End of day two, year 2015: So far, you’re right on track with your New Year’s resolution to eat healthier. Kicking ass, in fact. You’ve successfully cooked up six consecutive feasts of only local, non-processed, organic food. Too bad you’ve been sneaking spoonfuls of Nutella after mealtimes. A new study finds while Americans do purchase healthier food with the onset of New Year’s resolutions, we continue to buy treats like it’s still Christmas.

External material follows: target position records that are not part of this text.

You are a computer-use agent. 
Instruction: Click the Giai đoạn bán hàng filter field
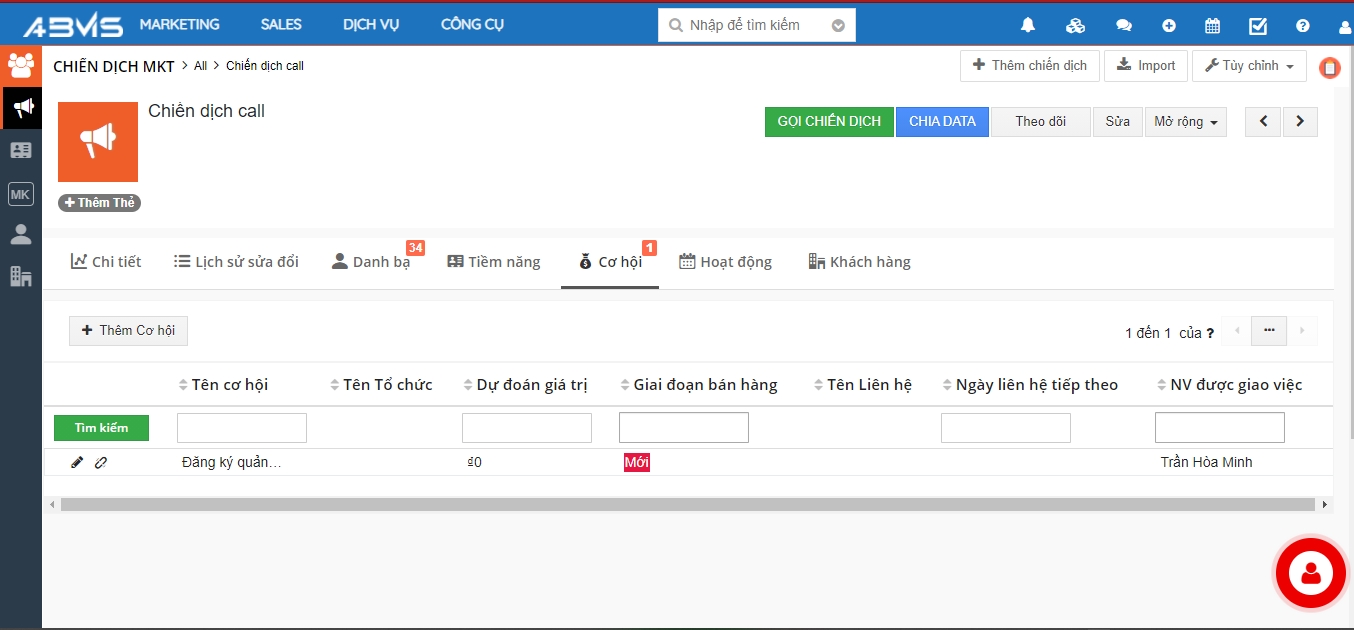(x=683, y=428)
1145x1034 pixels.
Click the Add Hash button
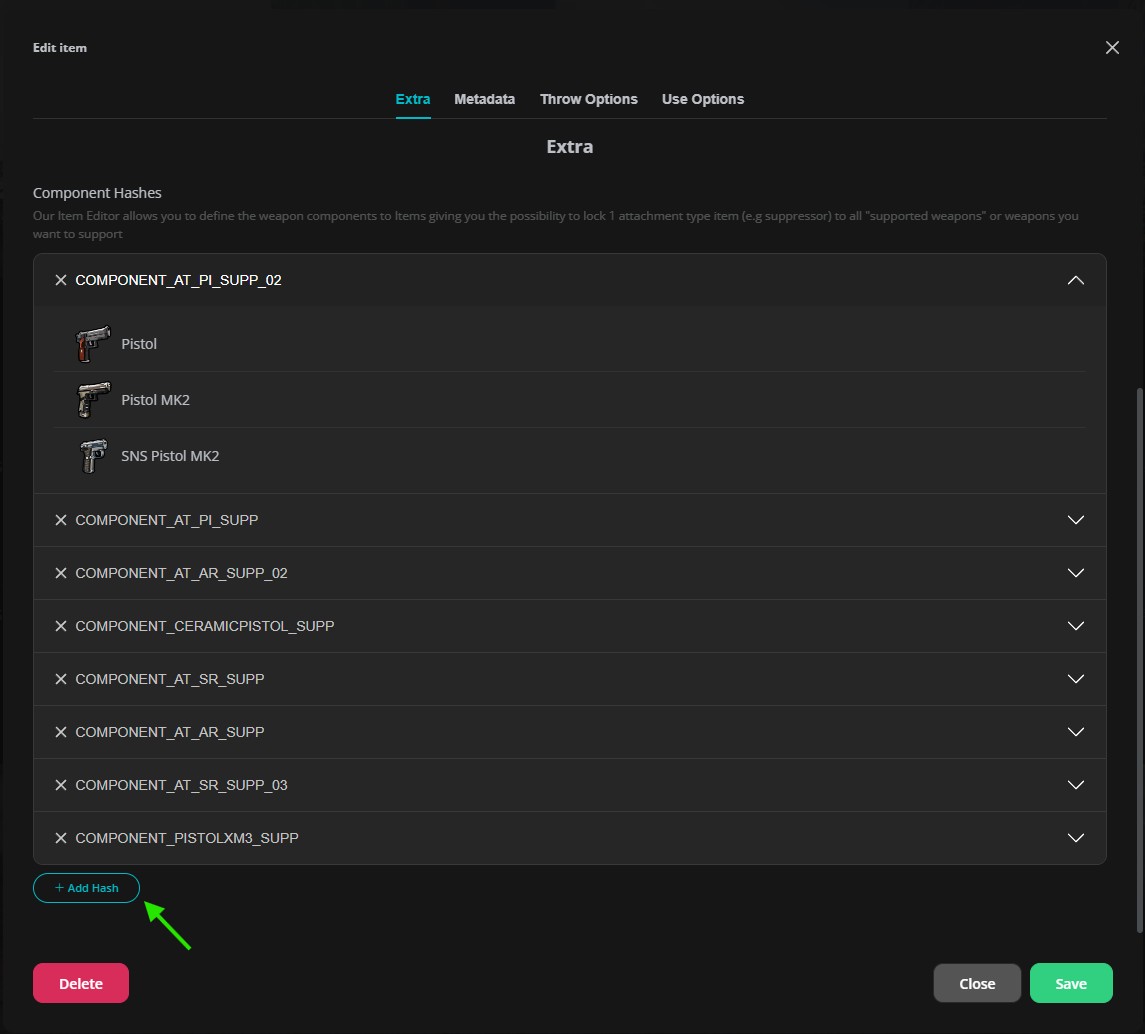coord(86,888)
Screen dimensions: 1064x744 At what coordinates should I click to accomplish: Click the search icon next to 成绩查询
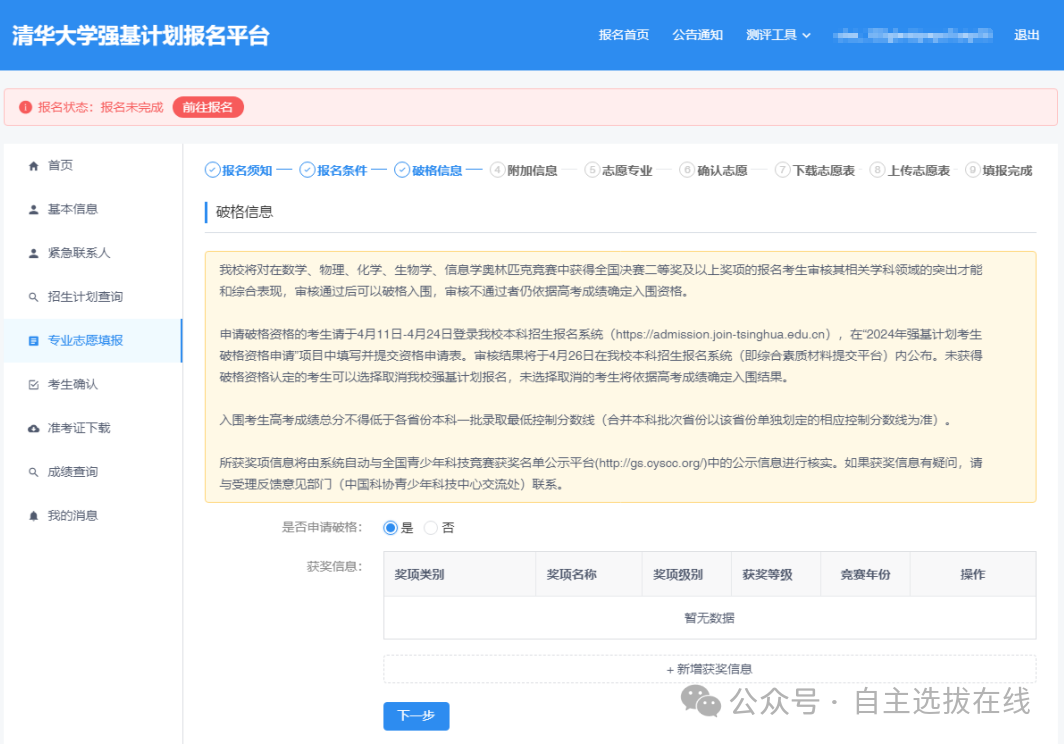(x=35, y=470)
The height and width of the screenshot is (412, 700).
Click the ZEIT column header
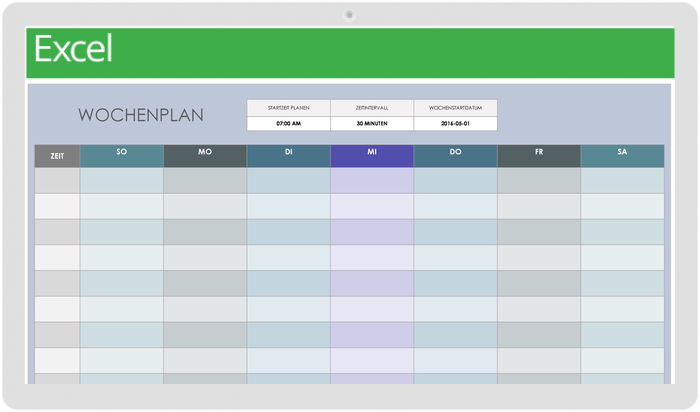(57, 156)
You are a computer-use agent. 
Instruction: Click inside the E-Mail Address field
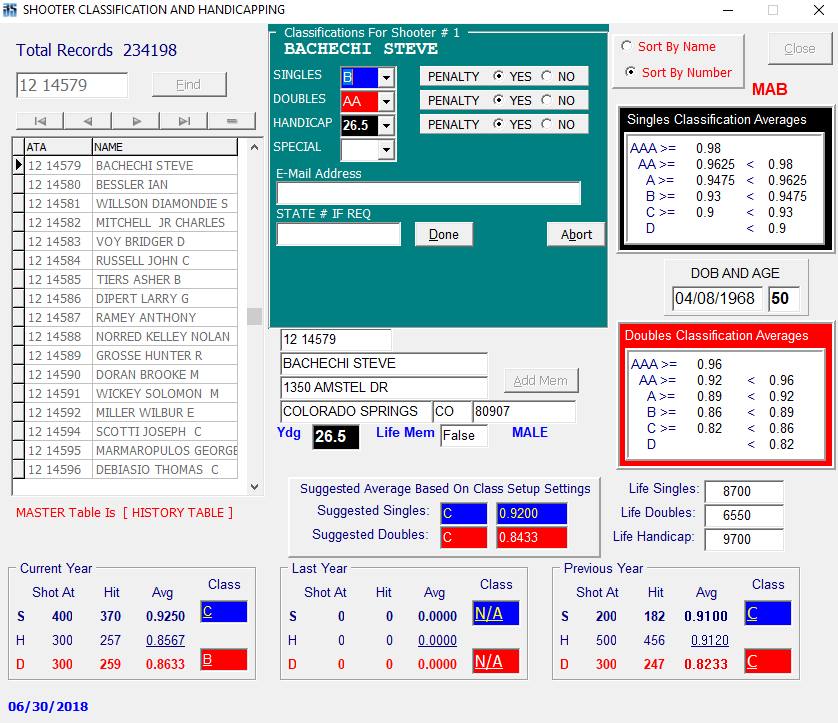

A research team from The University of Vermont worked with a grocery store chain in New York to track food purchases throughout the year. They then looked at the spending habits of 207 participating households during three seasons: Thanksgiving to New Year’s, New Year’s until March, and July to Thanksgiving. Here’s Smithsonian Magazine on the results:
Predictably, buyers made plenty of non-healthy choices during the holiday period, a time known for festivity, feasting, giving to others and a good bit of self-indulgence. Household food expenditures rose 15 percent over the baseline ($105.74 to $121.83), and three-quarters of that increase was represented by the purchase of less-healthy foods, the team reported this month in the journal PLOS ONE.
During the post-holiday period, sales of healthy foods spiked by 18.9 percent above the holiday period and nearly 30 percent above the baseline. But sales of less-healthy foods continued unabated at holiday levels. The addition of healthier purchases to less-healthy buying meant that weekly per-serving calories purchased actually rose after New Year’s by some 9 percent.
So what’s happening here? Researchers haven’t put a finger on exactly the reason, but muster a guess that we could just be wasting more food, waiting for bikini season to really get serious, or eating more in general.
If you plan on sticking with your resolution, then instead of reaching for the chips and soft drinks at the grocery store, try rewarding yourself with leftovers or homemade treats. It’ll lead to cupboards less cluttered with excess food, which also means less potential food waste. And if you still don’t know how to cook, well, there’s always next year.